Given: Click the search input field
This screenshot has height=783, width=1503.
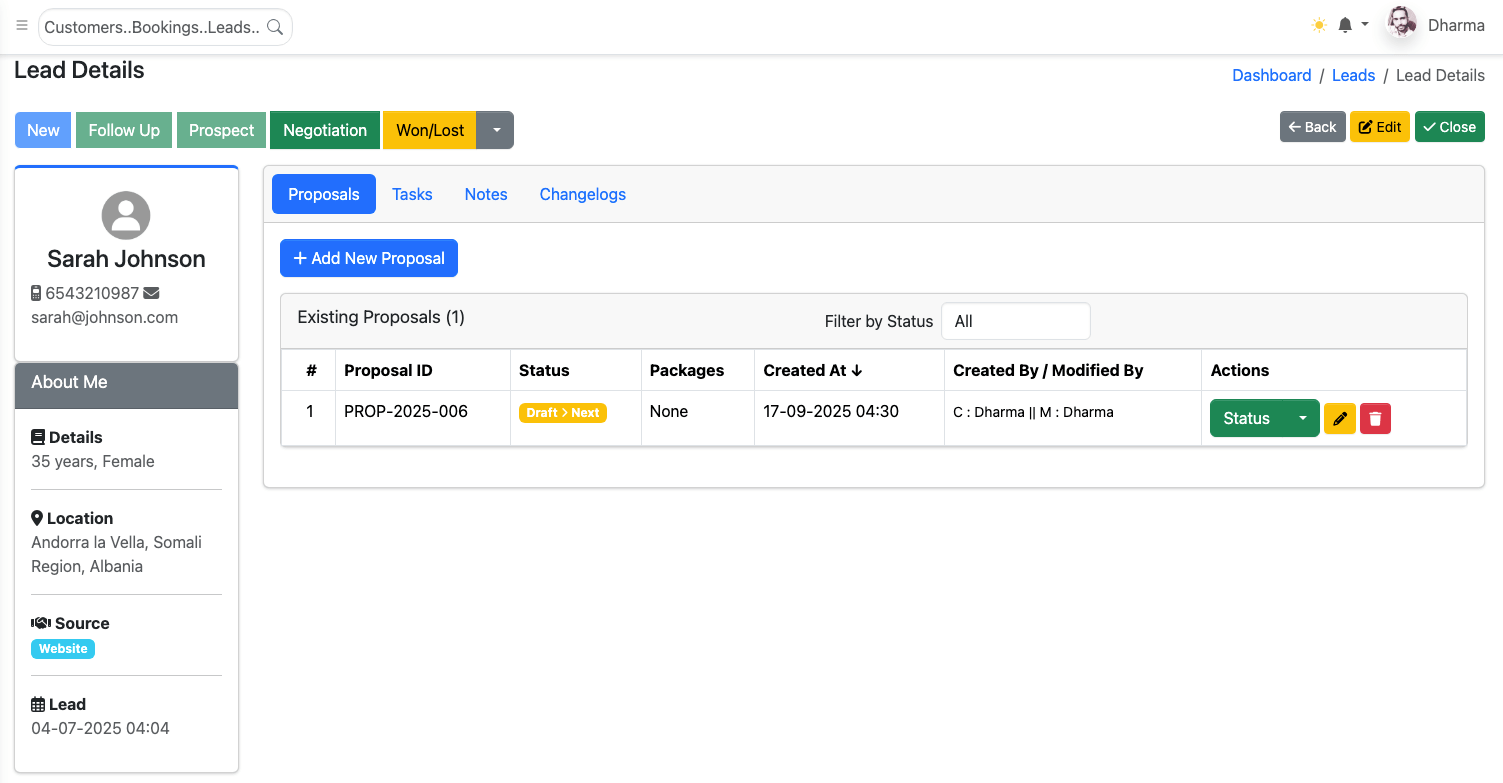Looking at the screenshot, I should coord(151,27).
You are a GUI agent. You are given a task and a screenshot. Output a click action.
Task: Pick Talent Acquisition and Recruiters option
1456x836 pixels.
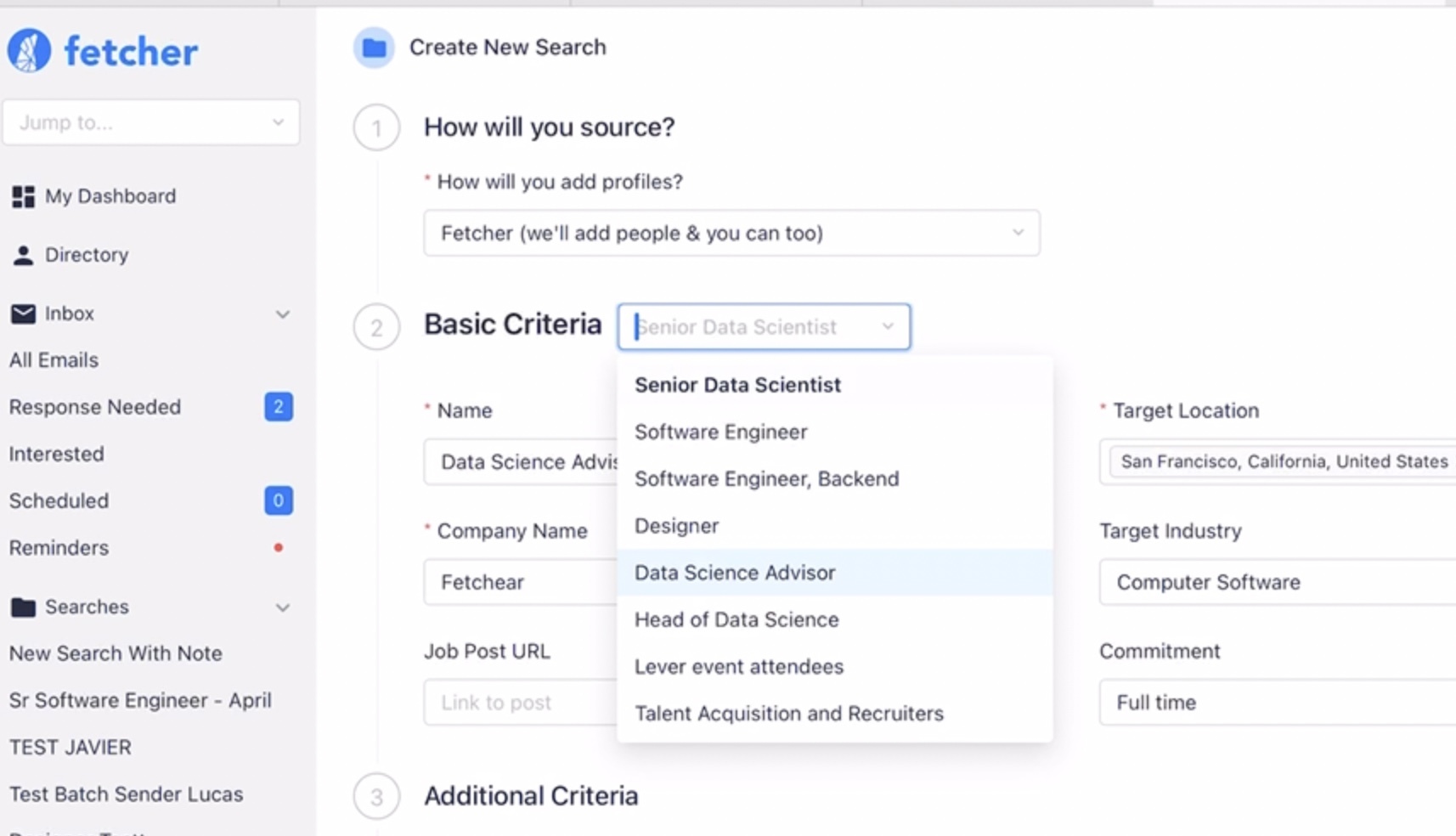pyautogui.click(x=788, y=714)
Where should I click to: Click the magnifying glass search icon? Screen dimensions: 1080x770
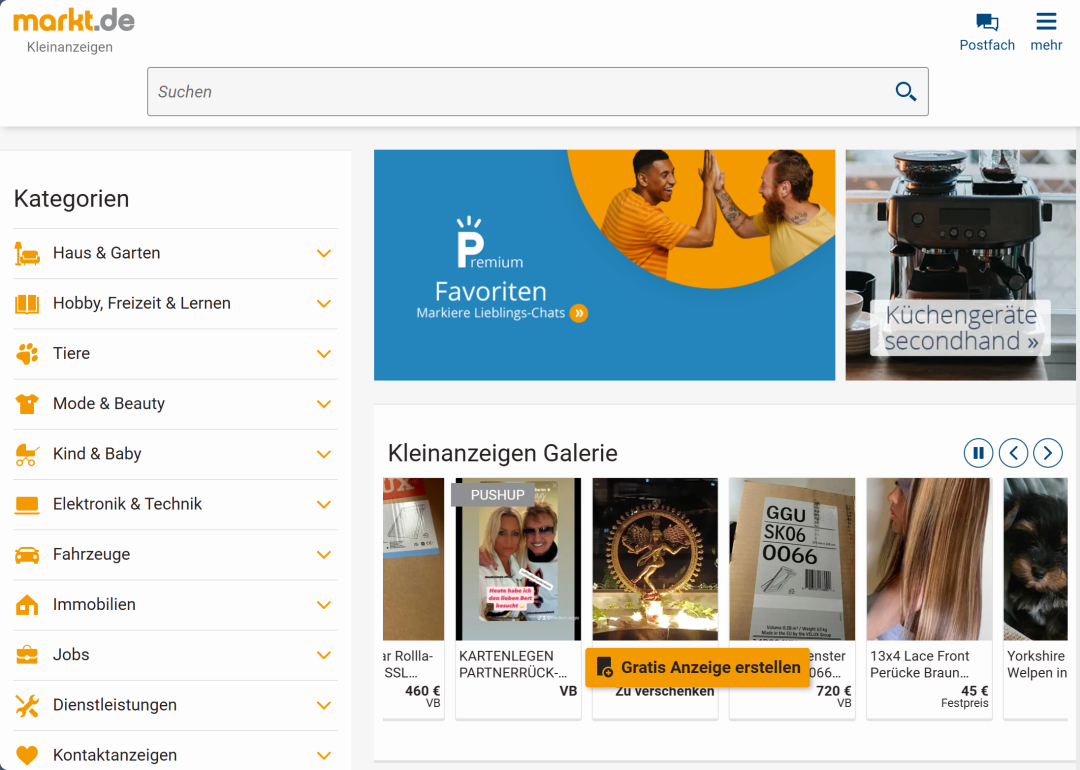[x=906, y=92]
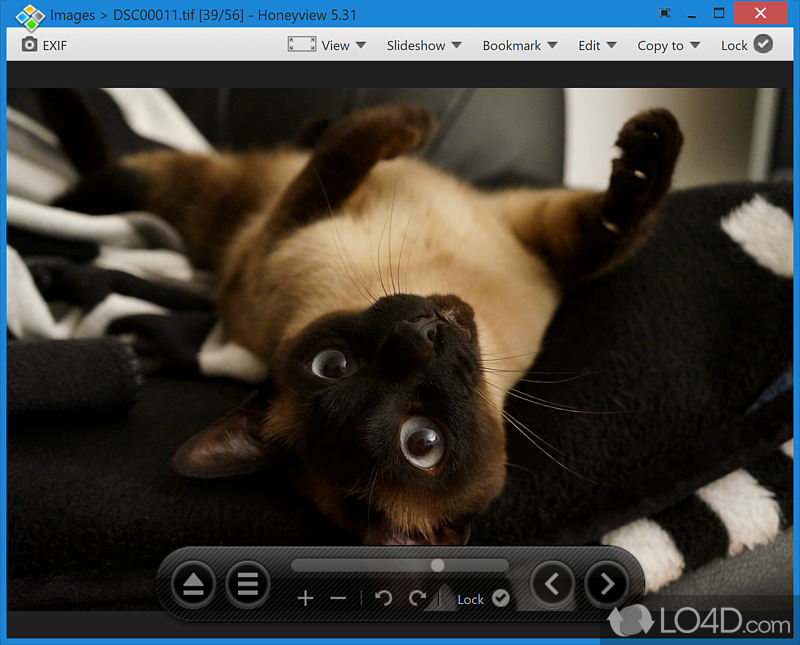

THE PROBLEM.
Return the listing unchanged, but drop every picture.

RESPONSE FOR THIS EXERCISE.
Given: Click the search input field
This screenshot has height=783, width=1503.
Looking at the screenshot, I should coord(151,27).
You are a GUI agent. You are given a task and a screenshot. Output a click action.
Task: Pick Talent Acquisition and Recruiters option
1456x836 pixels.
pyautogui.click(x=788, y=714)
Where should I click to: Click the magnifying glass search icon? Screen dimensions: 1080x770
[x=906, y=92]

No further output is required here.